» Exercise brief: Only the lines from the one containing "Click the Set download directory policy icon" through the end of the entries are wanted, retyped exactly and without pictures.

Data records Start Marker

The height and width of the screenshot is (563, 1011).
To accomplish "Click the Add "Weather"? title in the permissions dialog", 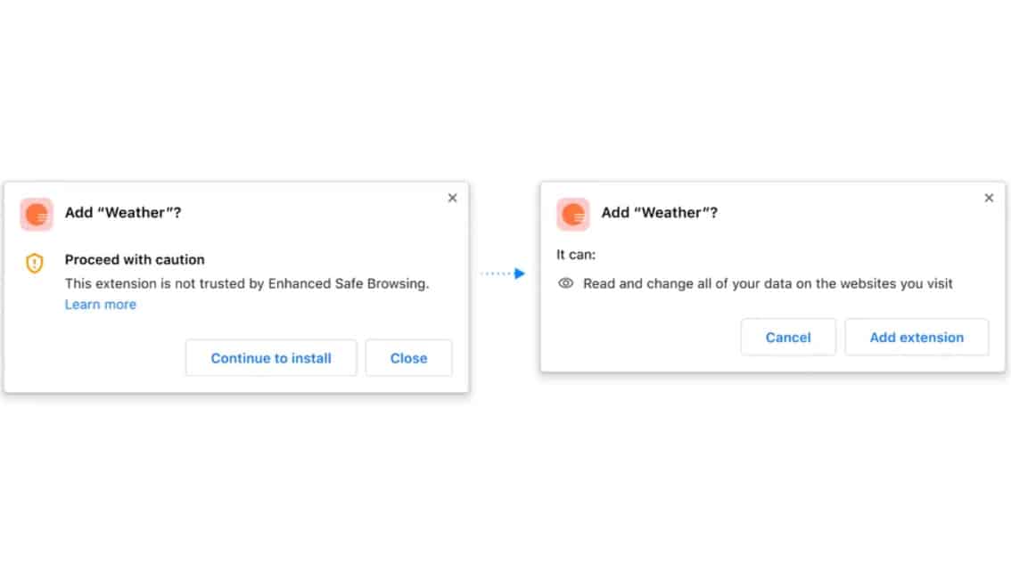I will [x=660, y=213].
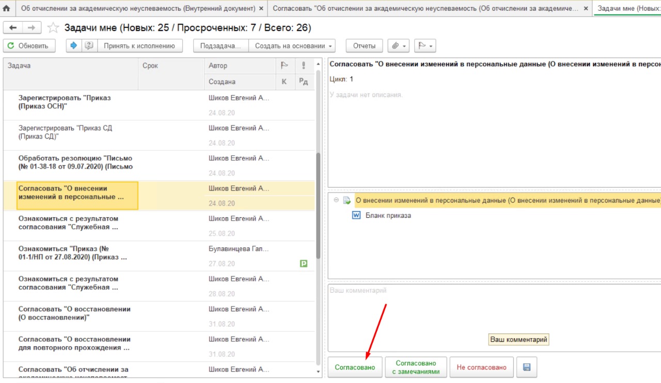
Task: Add this page to favorites with star
Action: pos(53,28)
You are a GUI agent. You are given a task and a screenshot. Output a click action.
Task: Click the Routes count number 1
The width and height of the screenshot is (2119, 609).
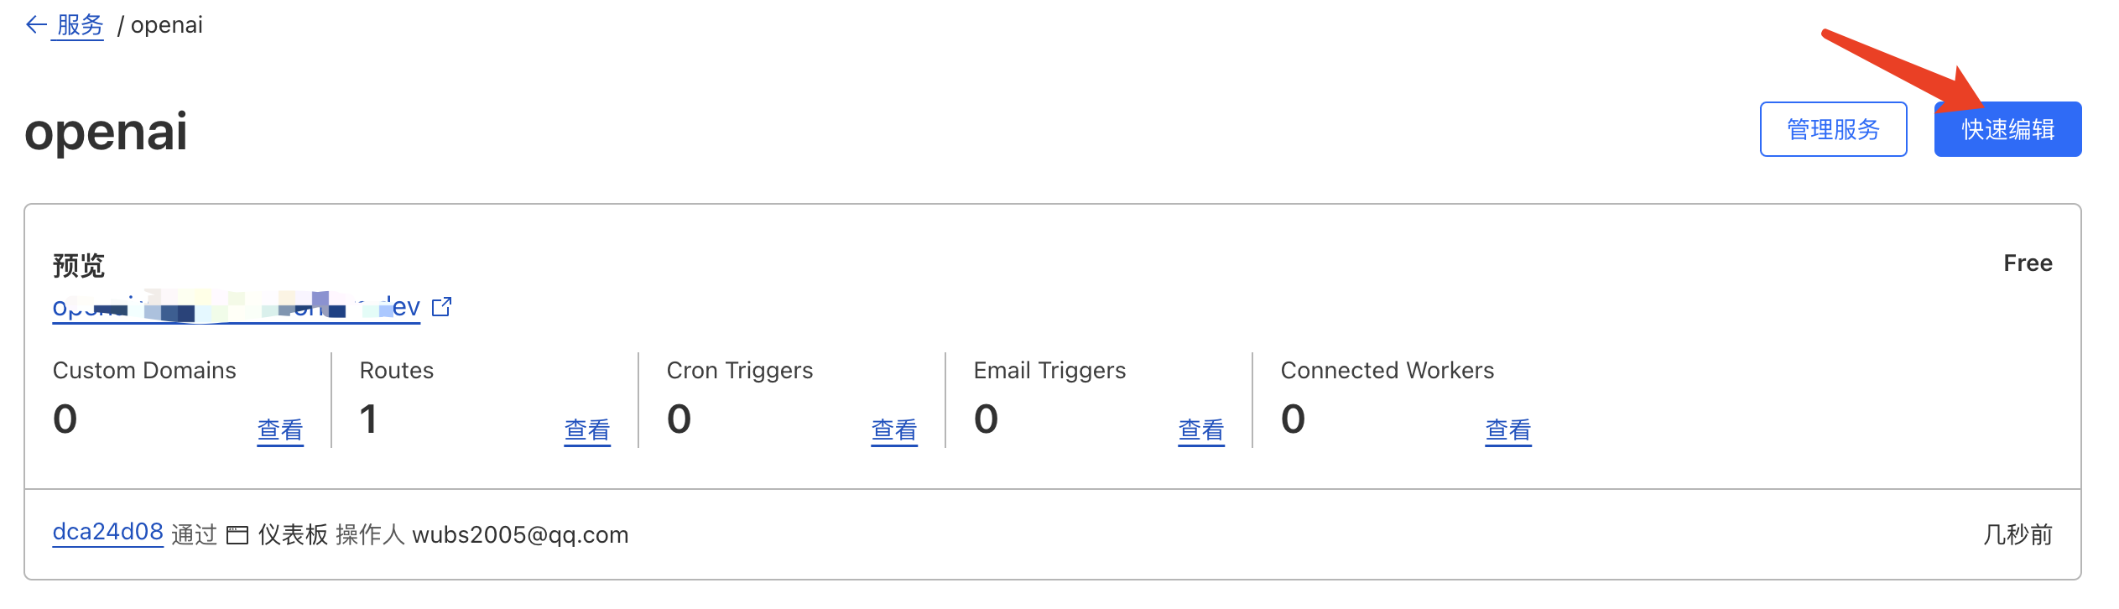click(x=367, y=419)
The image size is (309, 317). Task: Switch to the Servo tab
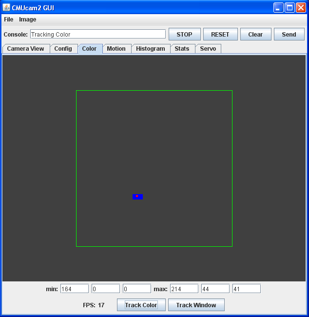pos(208,49)
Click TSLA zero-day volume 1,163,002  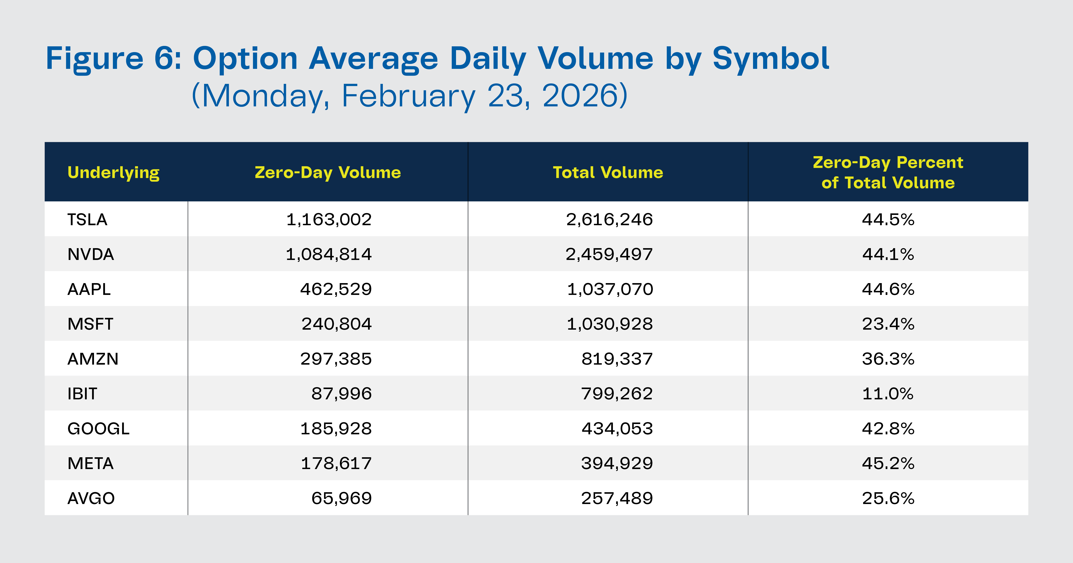click(329, 219)
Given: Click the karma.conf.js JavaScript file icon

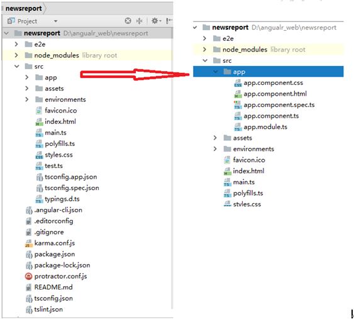Looking at the screenshot, I should (x=29, y=243).
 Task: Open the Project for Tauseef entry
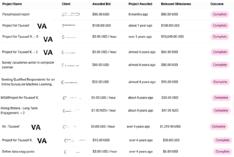16,25
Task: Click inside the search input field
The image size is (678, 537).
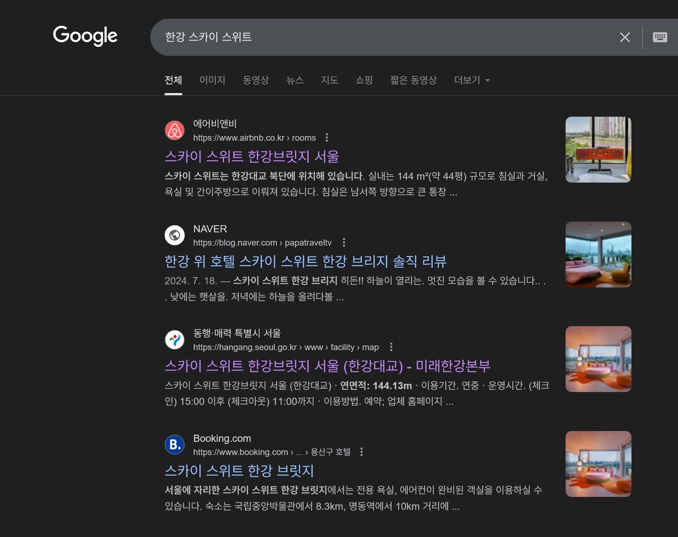Action: coord(339,36)

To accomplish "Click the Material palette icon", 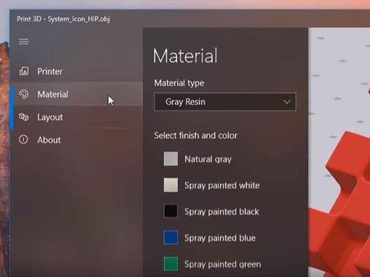I will pyautogui.click(x=24, y=94).
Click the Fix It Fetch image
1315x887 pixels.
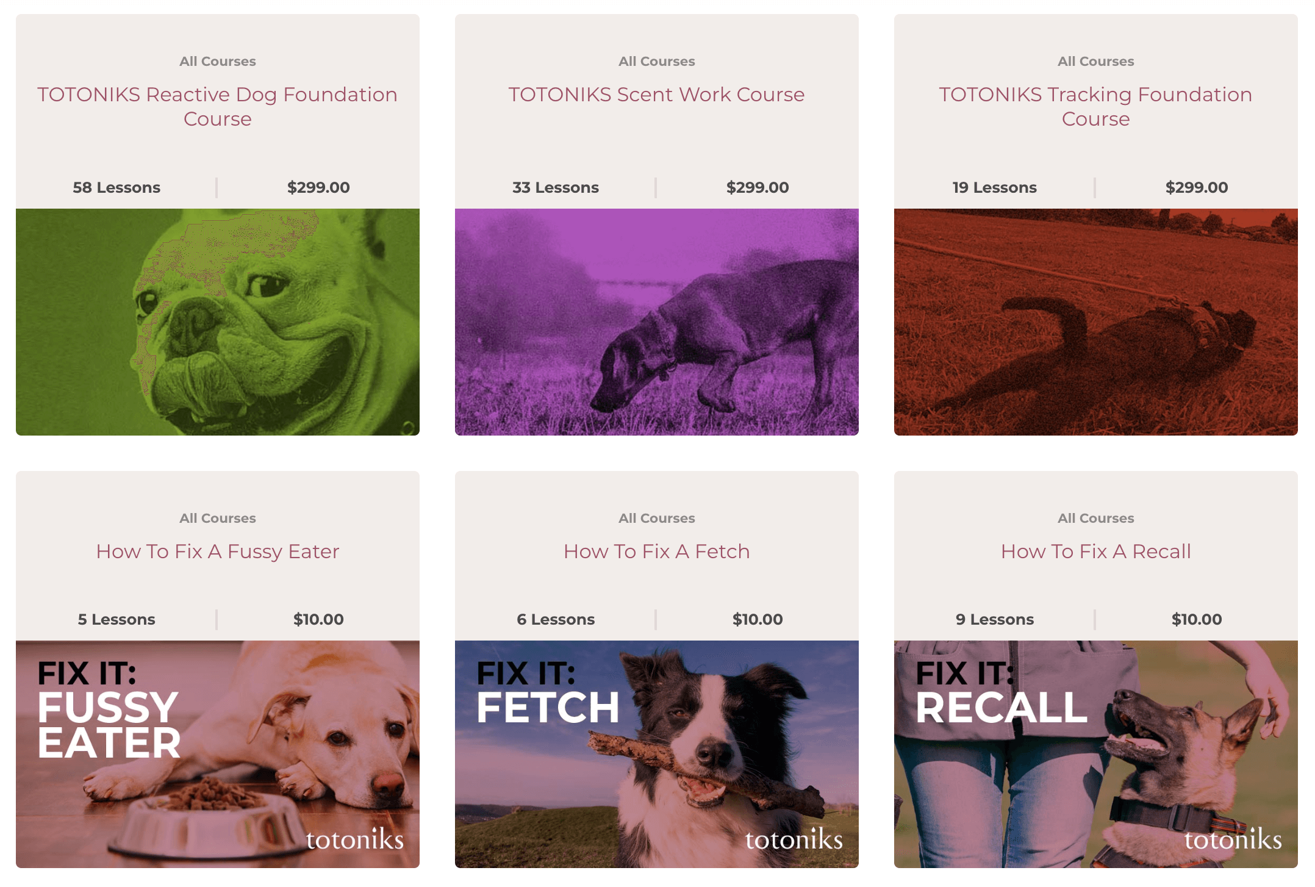tap(656, 754)
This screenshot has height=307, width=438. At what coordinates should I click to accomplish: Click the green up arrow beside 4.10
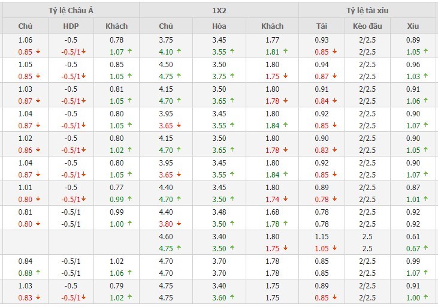pyautogui.click(x=179, y=52)
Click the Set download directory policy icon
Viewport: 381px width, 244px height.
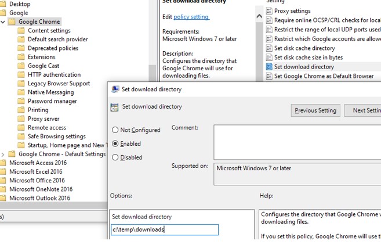269,67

Data records End Marker

» Task result:
Click the Set download directory policy icon
Viewport: 381px width, 244px height.
269,67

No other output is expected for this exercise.